We’ve come a long way since then, and m.dot sites are all but dead. A recent survey of the Internet Retailer 500 found use of m-dot sites for ecommerce has dropped from 79 percent in 2013 to 59 percent in 2014, with dynamic serving and responsive sites increasing 12 percent and 15 percent, respectively.
Despite the appeal of responsive design, dynamic serving is trending higher in 2015 than responsive among m-commerce sites, expected to pass 20 percent this year.
Responsive vs. Dynamic
Responsive design uses a combination of flexible grids and layouts, images, and CSS media queries to serve the best fit of design and content to a device’s size and specs.
One of the biggest advantages of responsive design is that it works off one set of URLs and HTML code.

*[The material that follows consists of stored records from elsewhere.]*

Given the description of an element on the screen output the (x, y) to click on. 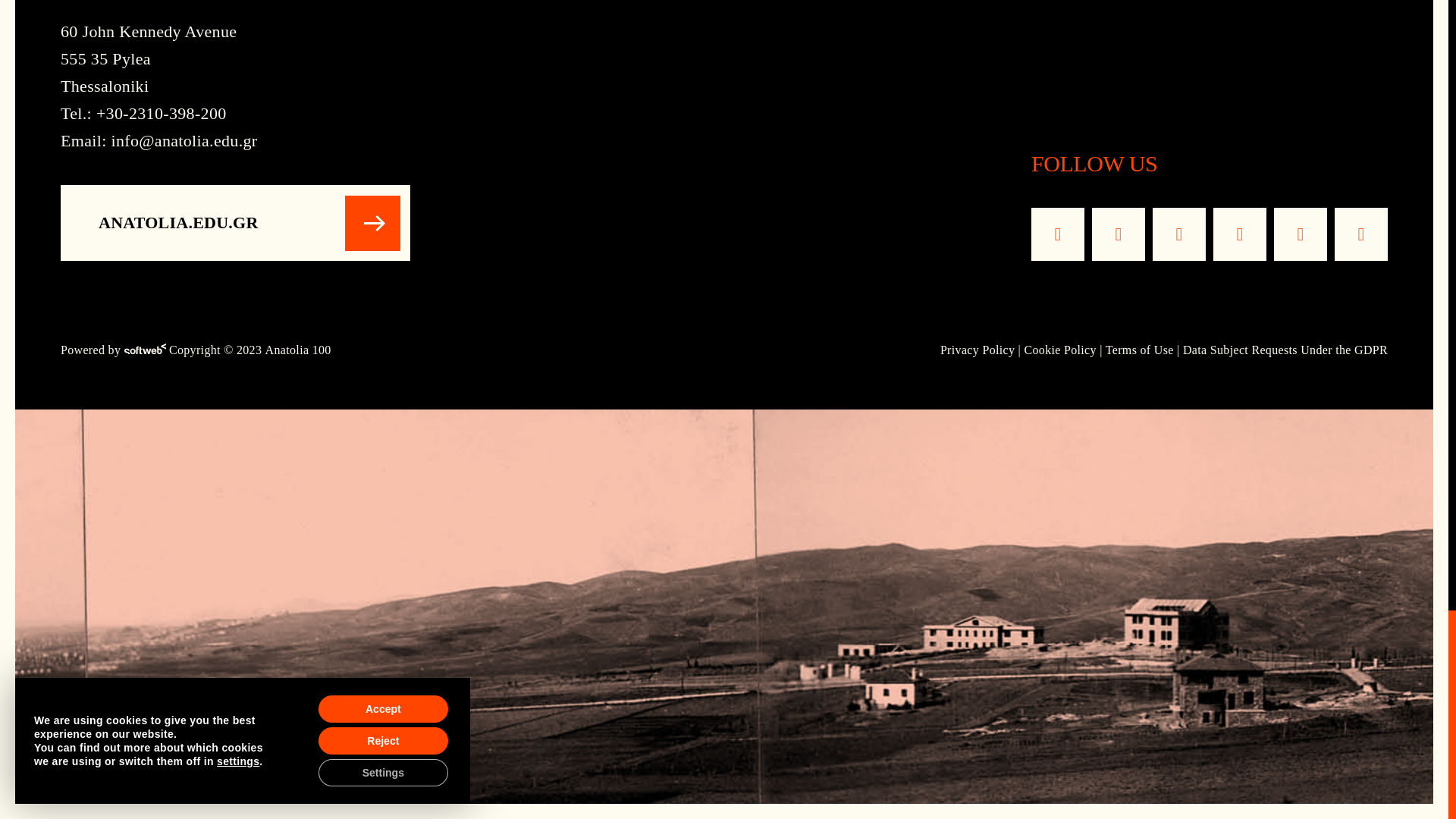
Terms of Use (1139, 349)
Cookie Policy (1059, 349)
ANATOLIA.EDU.GR (235, 223)
Privacy Policy (977, 349)
Given the description of an element on the screen output the (x, y) to click on. 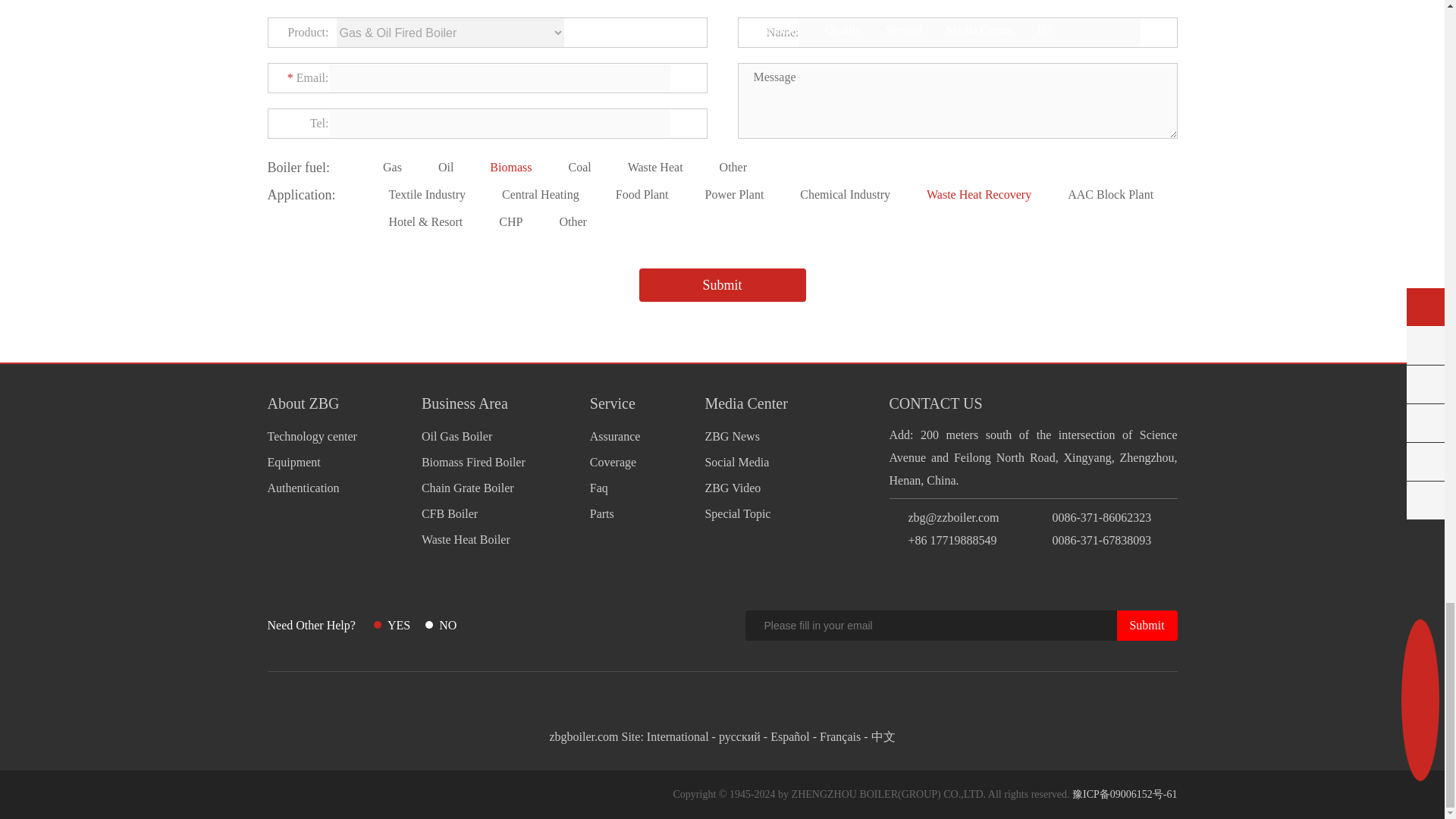
Submit (722, 285)
Given the description of an element on the screen output the (x, y) to click on. 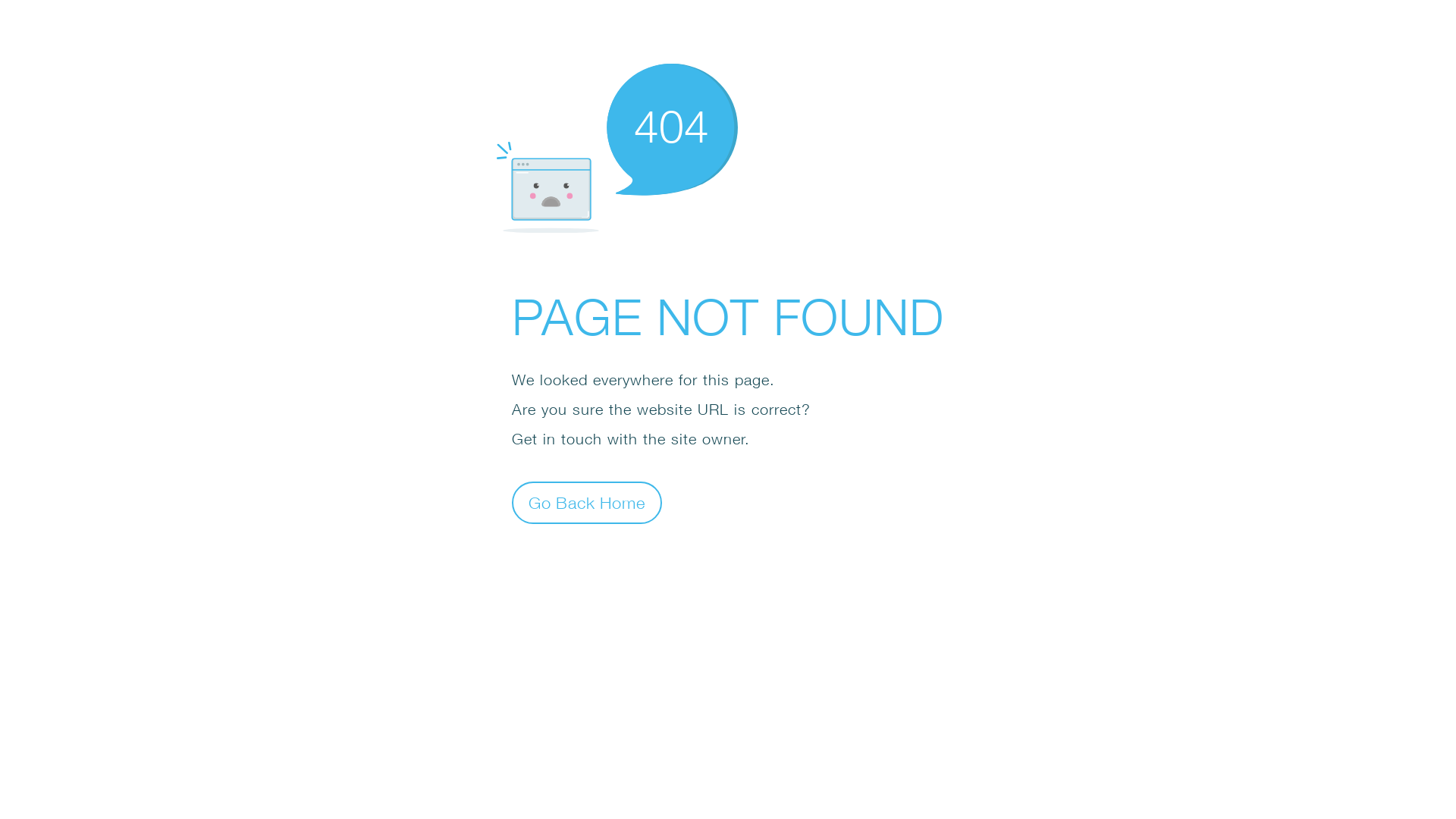
Go Back Home Element type: text (586, 502)
Given the description of an element on the screen output the (x, y) to click on. 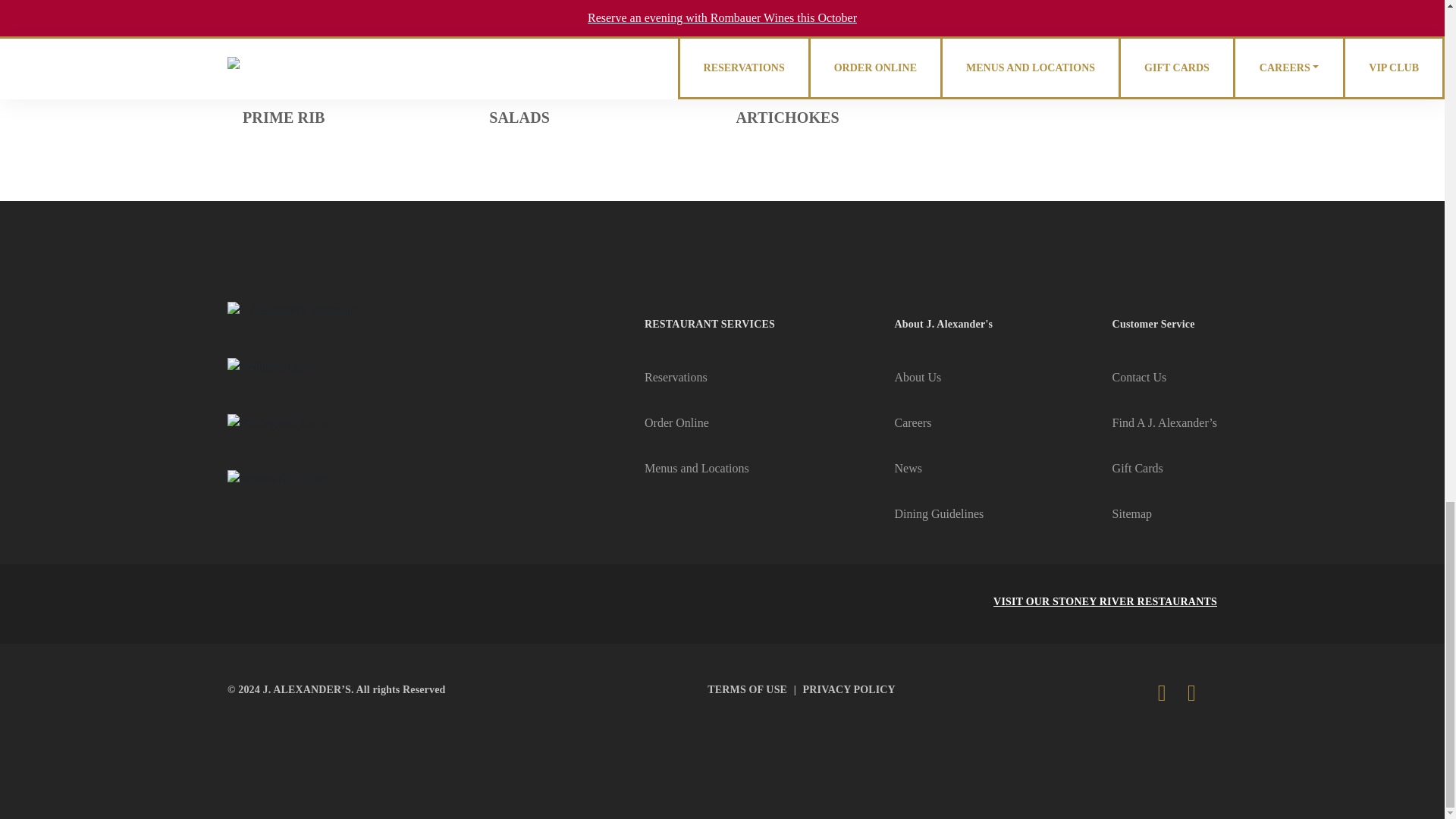
ARTICHOKES (786, 117)
CHICKEN SALAD (799, 79)
About Us (918, 377)
SHRIMP (519, 79)
DEVILED EGGS (1040, 41)
PRIME RIB (283, 117)
CHICKEN SANDWICH (816, 41)
FILET MIGNON (300, 41)
Dining Guidelines (939, 513)
Reservations (676, 377)
Given the description of an element on the screen output the (x, y) to click on. 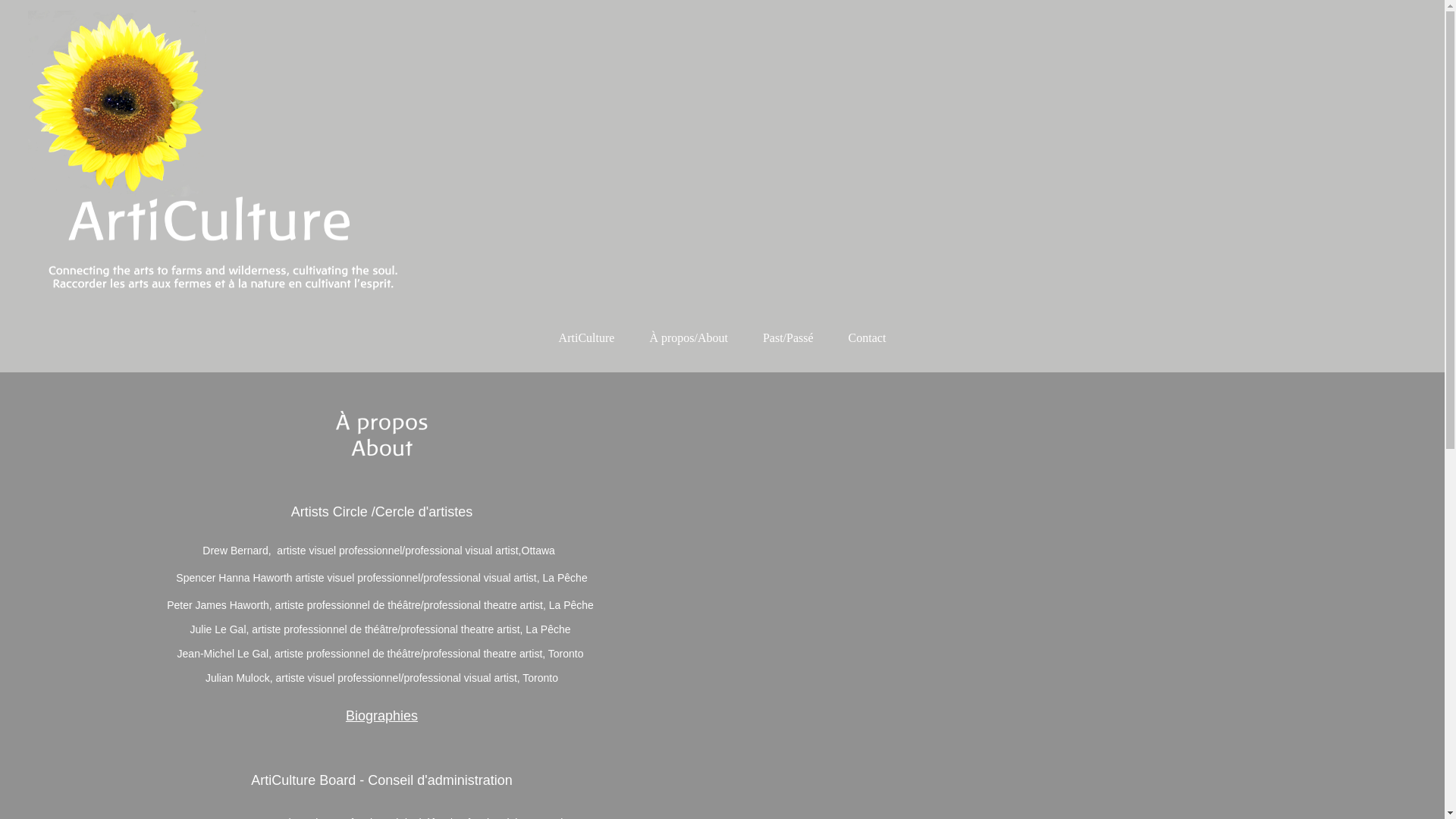
Contact Element type: text (867, 337)
Biographies Element type: text (381, 715)
ArtiCulture Element type: text (586, 337)
Given the description of an element on the screen output the (x, y) to click on. 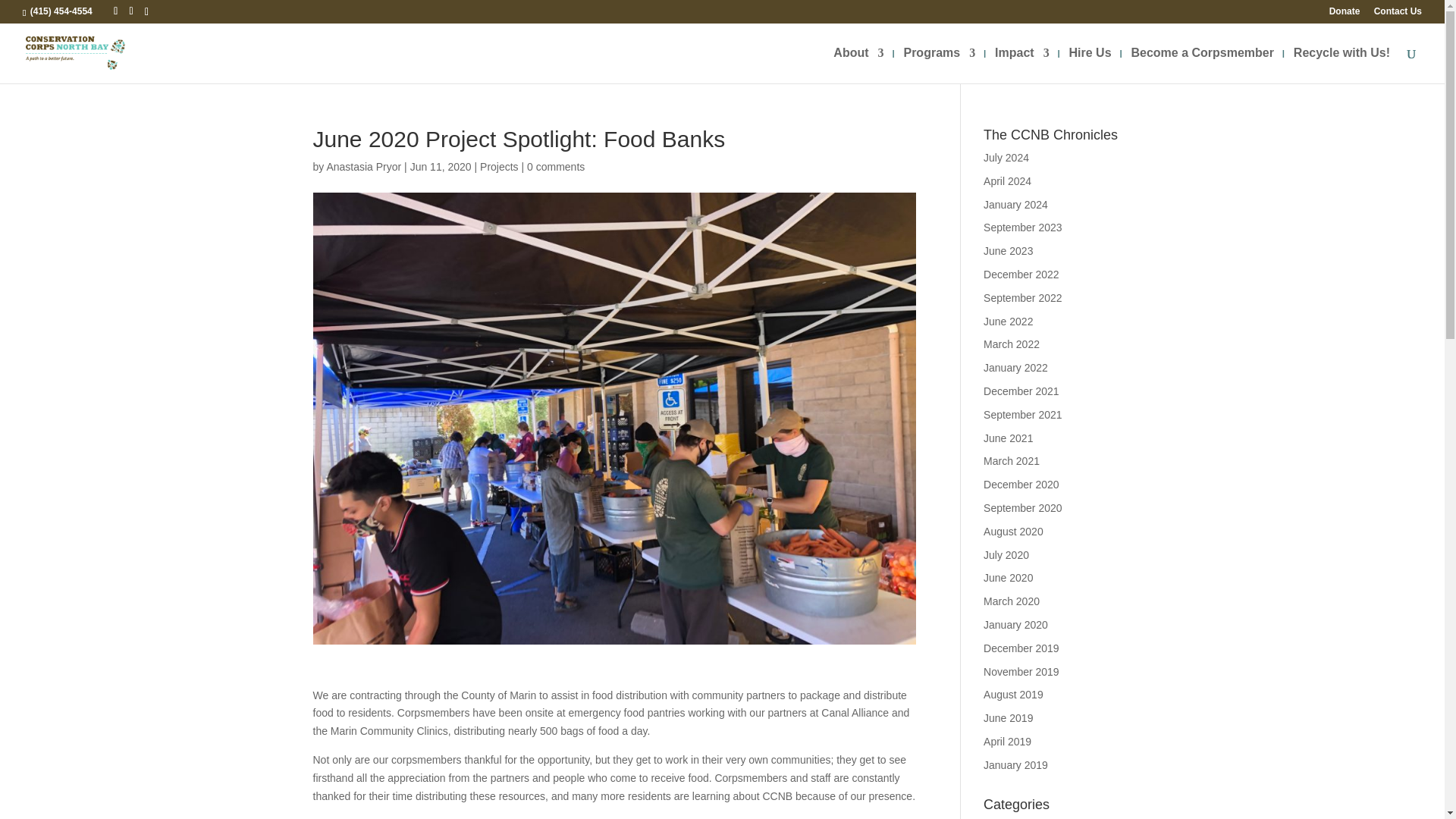
0 comments (556, 166)
April 2024 (1007, 181)
Anastasia Pryor (363, 166)
January 2024 (1016, 204)
Posts by Anastasia Pryor (363, 166)
July 2024 (1006, 157)
June 2023 (1008, 250)
Become a Corpsmember (1202, 65)
Donate (1344, 14)
September 2022 (1023, 297)
Given the description of an element on the screen output the (x, y) to click on. 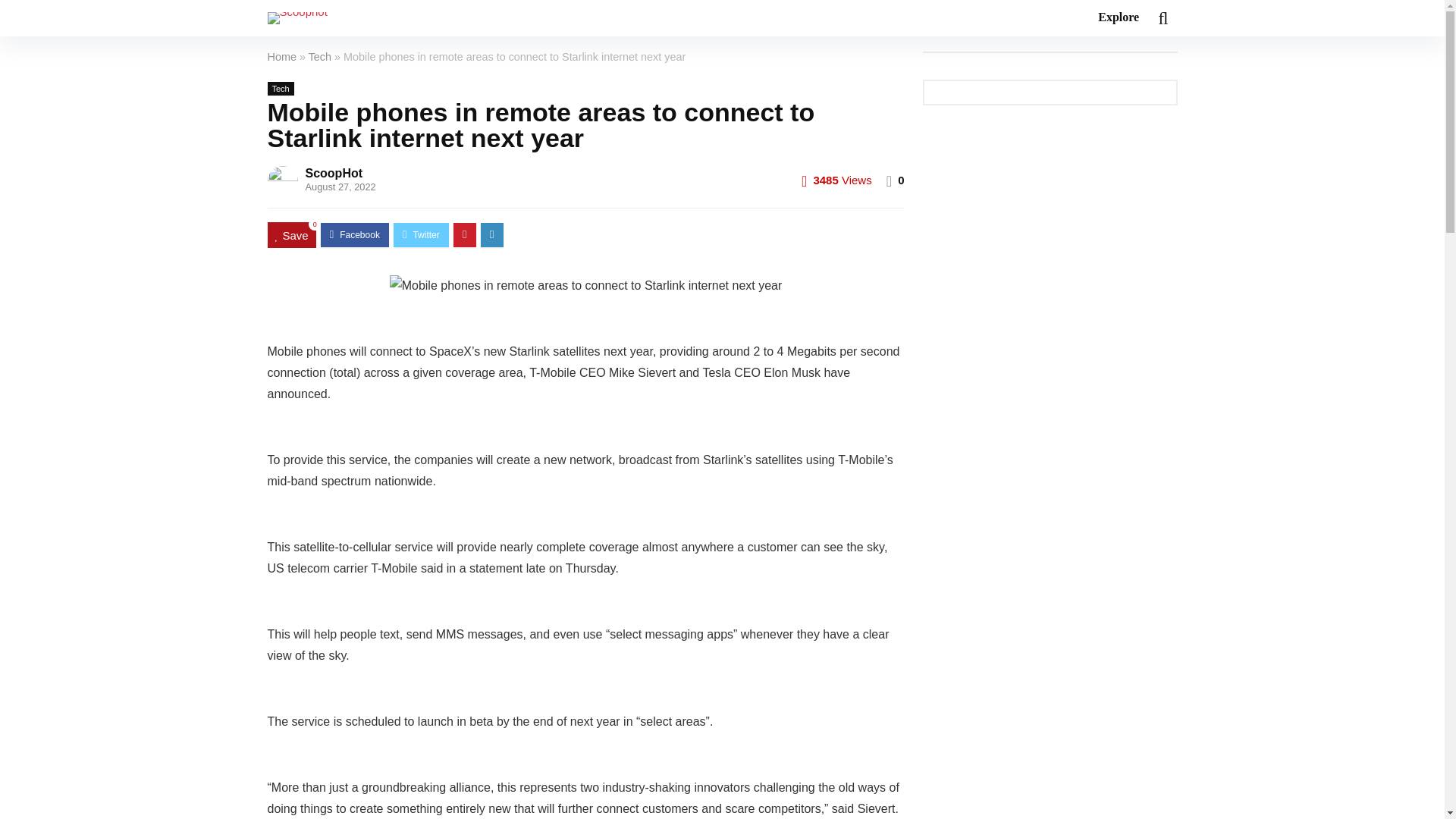
Tech (280, 88)
View all posts in Tech (280, 88)
ScoopHot (333, 173)
Explore (1117, 18)
Tech (319, 56)
Home (280, 56)
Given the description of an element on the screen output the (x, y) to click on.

Rather than maintaining a separate m.dot (or t.dot) site, updates can be made universally through a single CMS, simplifying maintenance and ensuring real-time consistency of content.
One set of URLs is also better for SEO. Google prefers to only need to crawl one domain, eliminating duplicate content, and websites benefit from consolidated backlinks, rather than having some links point to the desktop and others the mobile domain.
Designers have the flexibility to modify and reduce content delivered to mobile screens, giving some control over experience optimization. However, with all this code in a single HTML file, the page load can slow significantly – a factor that’s bad for both user experience and SEO.
The dynamic (also called adaptive) approach uses predefined layouts based on screen resolution combined with CSS and JavaScript. The right layout to serve can be detected by the server or by the client (device). Like responsive sites, dynamic sites can also keep a single URL structure (not having to use a m.dot domain), and generally load faster than responsive sites because they don’t require one set of HTML.